British Government Presents Softer Stance Over Online Content

The British government appears to be drawing back slightly from its previous hardline stance on censoring online content.

In yesterday’s Queen’s Speech, in which government plans for the new Parliament are outlined, it was confirmed that tech companies will be required to maintain a duty of care to users.

However, said the government in background notes to the speech, “We are seeking to do this by ensuring that companies have the right processes and systems in place to fulfil their obligations, rather than penalising them for individual instances of unacceptable content.”

And, importantly, while the government has promised to publish draft legislation for scrutiny, no bill was announced, meaning that any new law is unlikely to be introduced in the next year.

“Ahead of this legislation, the Government will publish work on tackling the use of the internet by terrorists and those engaged in child sexual abuse and exploitation, to ensure companies take action now to tackle content that threatens our national security and the physical safety of children,” read the notes.
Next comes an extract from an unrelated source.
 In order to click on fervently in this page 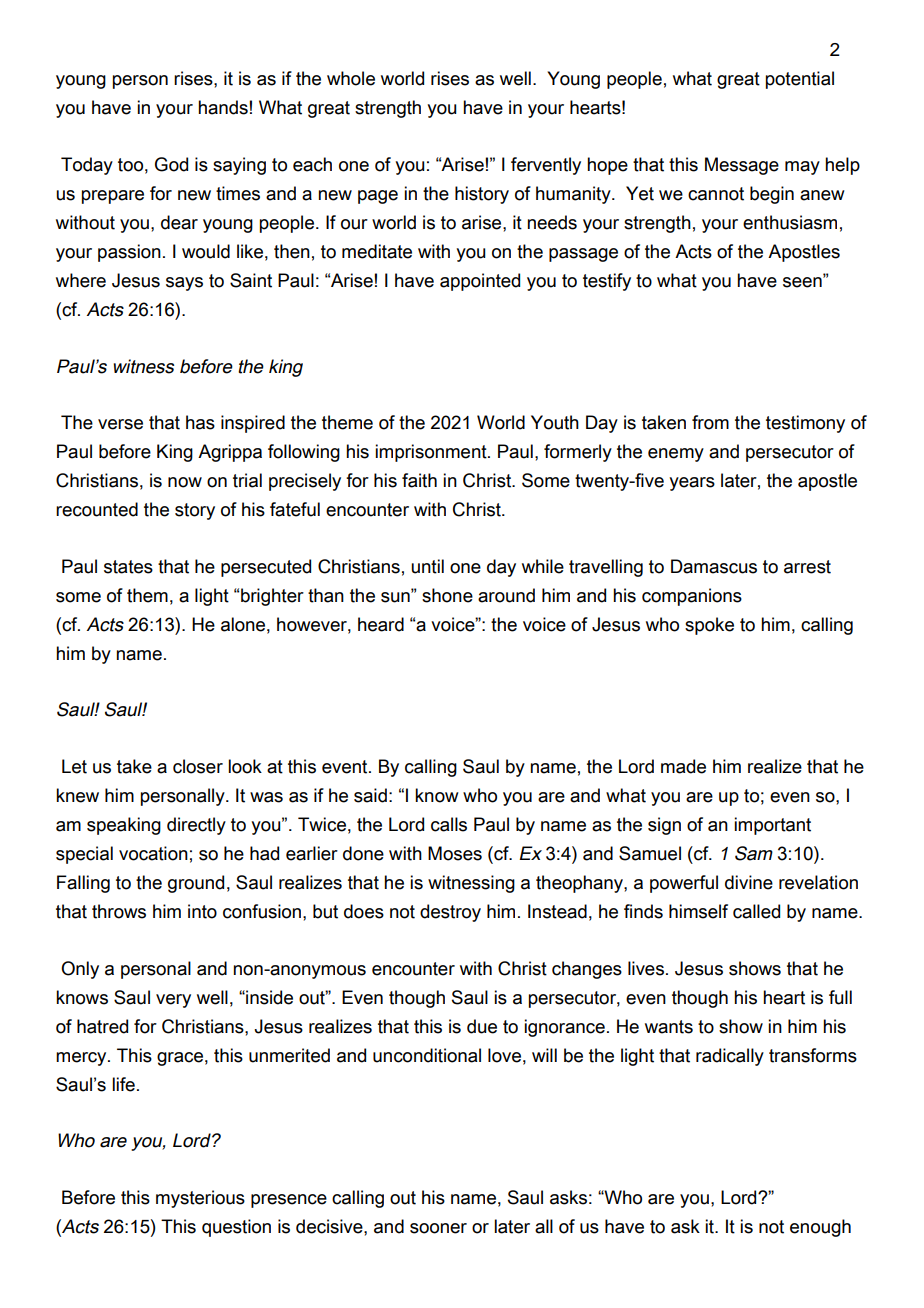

“We are also taking forward additional measures, including a media literacy strategy, to empower users to stay safe online.”

This is rather less forceful language than that used by the then home secretary, Sajid Javid, when launching the Online Harms white paper earlier this year. Then, he said that companies that failed to remove harmful material posted by users would be slapped with large fines, and that individual senior managers could face criminal charges.

Of course, with the government currently nowhere near having a majority in the House of Commons, the Queen’s Speech is less of a series of promises, and more of an exercise in wishful thinking – or an election manifesto. As such, the government might have been expected to take a hardline stance, safe in the knowledge that it won’t actually have to square up to the likes of Facebook any timr soon.

Might the speech be an indication that the government is less hell-bent on confrontation with the major internet platforms than before?